В ставке Гитлера. Воспоминания немецкого генерала. 1939-1945
Шрифт:
К тому же в течение этих месяцев в верховной ставке не помышляли о возможности вторжения на Британские острова. Йодль не предпринимал на этот счет никаких действий, хотя записи в его дневнике свидетельствуют, что еще в ноябре 1939 года он, но не его штаб, знал, что штаб ВМС изучает этот вопрос, а в начале декабря – что тем же занимается Генеральный штаб армии. Даже в мае и затем в июне 1940 года (здесь мы ненадолго забегаем вперед), когда главнокомандующий ВМФ докладывал Гитлеру результаты исследований, проведенных его штабом, Йодль не делал ничего, видимо, потому, что Гитлер в то время не проявил никакого интереса. Нередко звучала критика, что старшие офицеры, включая и самого Гитлера, находились в плену своих воспоминаний о Первой мировой войне и поэтому не рассчитывали на такой потрясающий успех наступления на западе. Возможно, так и было осенью 1939 года, но этого явно не было в начале 1940-го.

## Что нужно сделать
Ответьте по отрывку о ставке Гитлера:
1. Когда Йодль знал, что штаб ВМС изучает вопрос о вторжении на Британские острова?
2. Кто, по записям Йодля, занимался тем же вопросом в начале декабря?
3. В какие месяцы 1940 года главнокомандующий ВМФ докладывал Гитлеру результаты исследований своего штаба?
Записи здесь никакой роли не играют.

## Исходные данные
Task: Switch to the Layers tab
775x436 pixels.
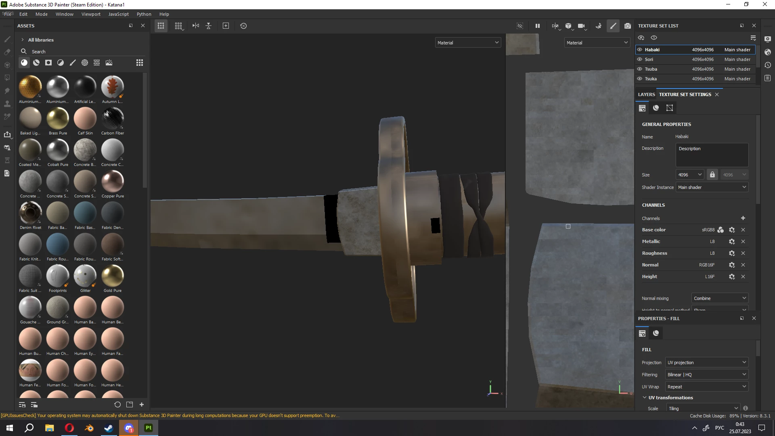Action: (646, 94)
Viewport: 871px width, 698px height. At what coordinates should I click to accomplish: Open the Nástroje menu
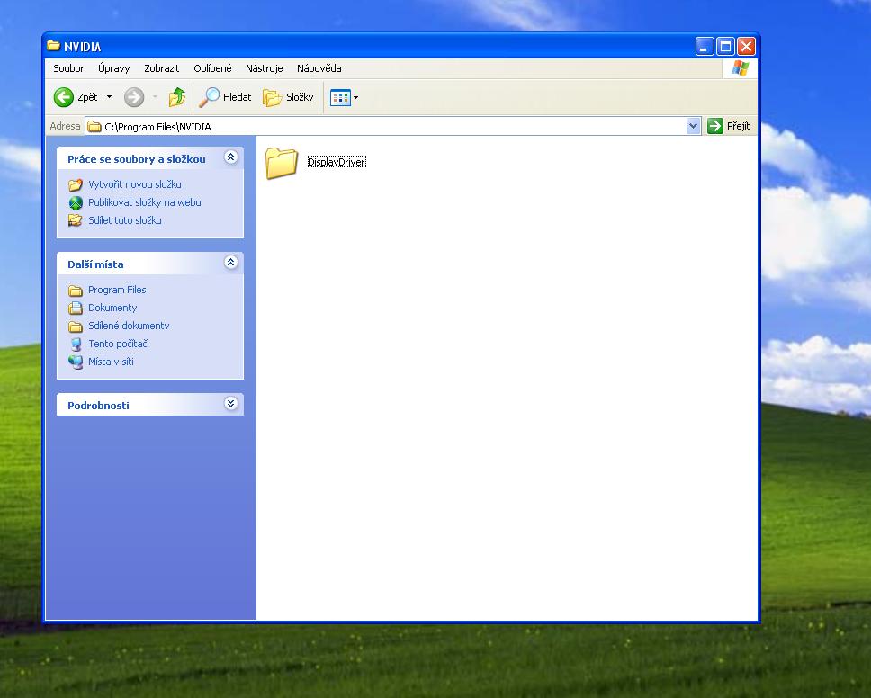(264, 68)
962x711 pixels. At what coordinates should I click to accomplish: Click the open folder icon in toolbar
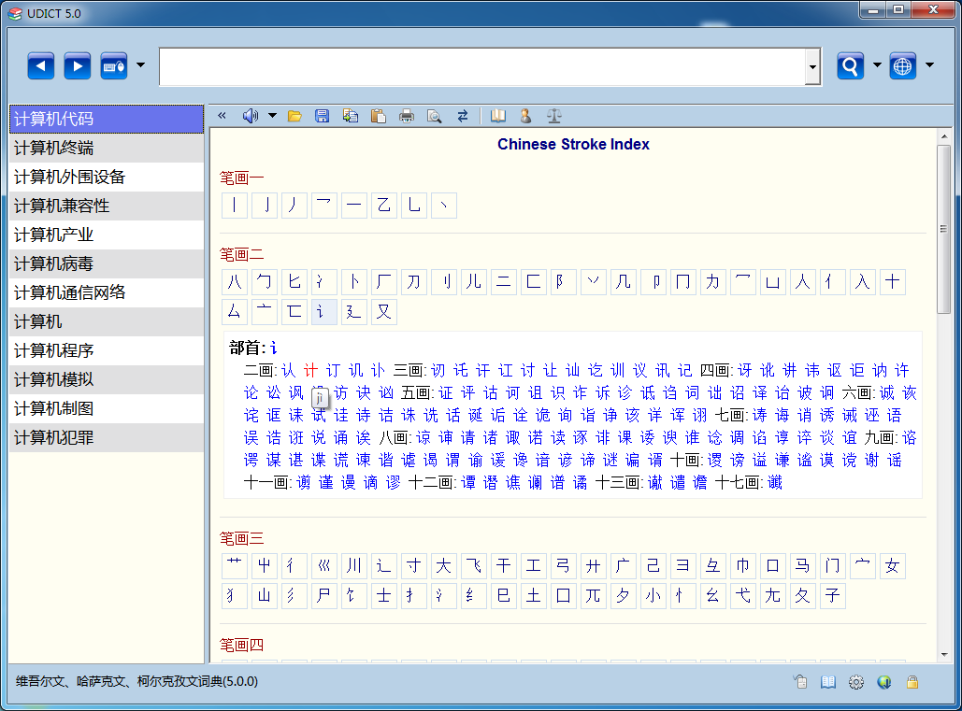click(x=294, y=116)
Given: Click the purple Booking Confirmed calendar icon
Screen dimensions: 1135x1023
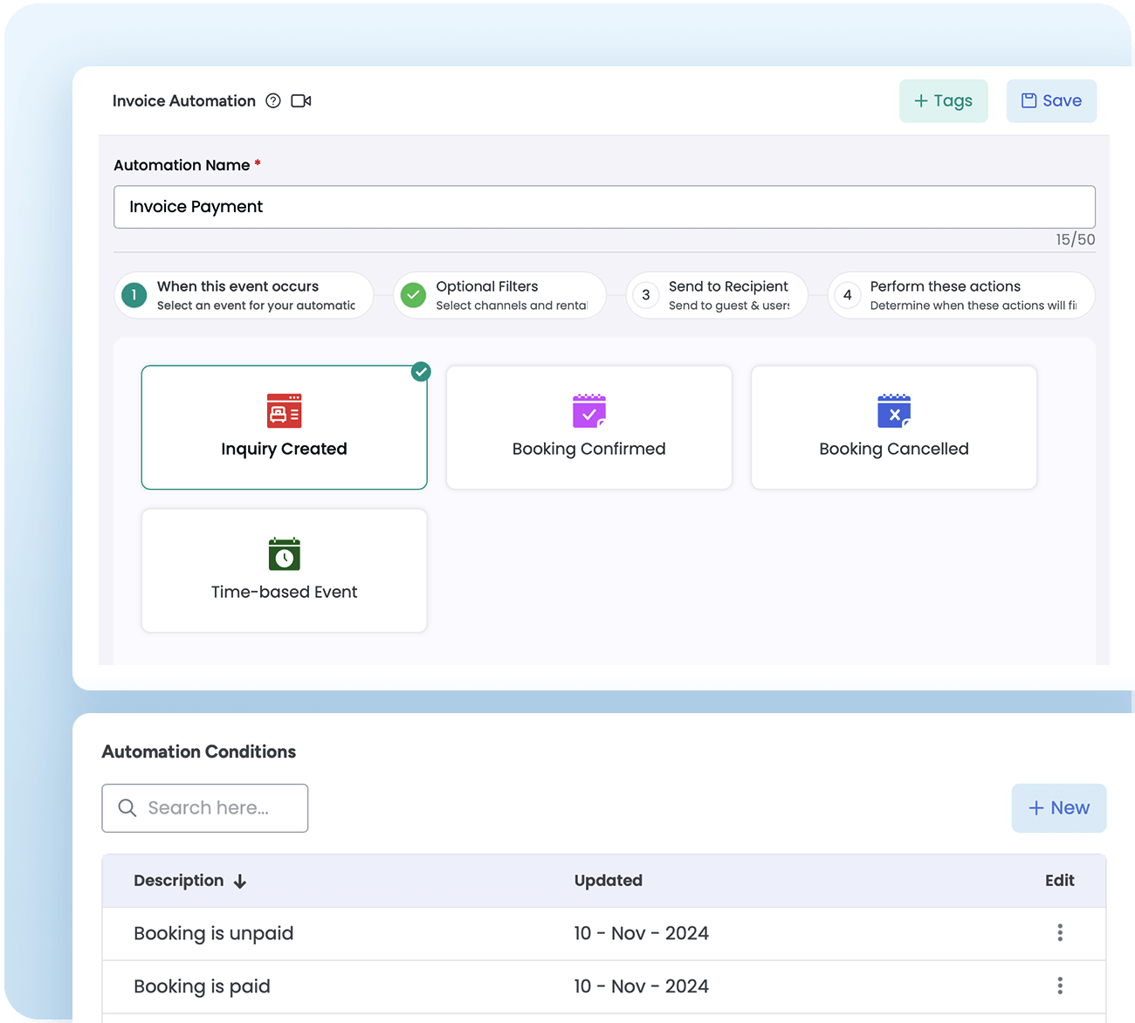Looking at the screenshot, I should (589, 410).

## Решение
1. Еще в ноябре 1939 года.
2. Генеральный штаб армии.
3. В мае и затем в июне.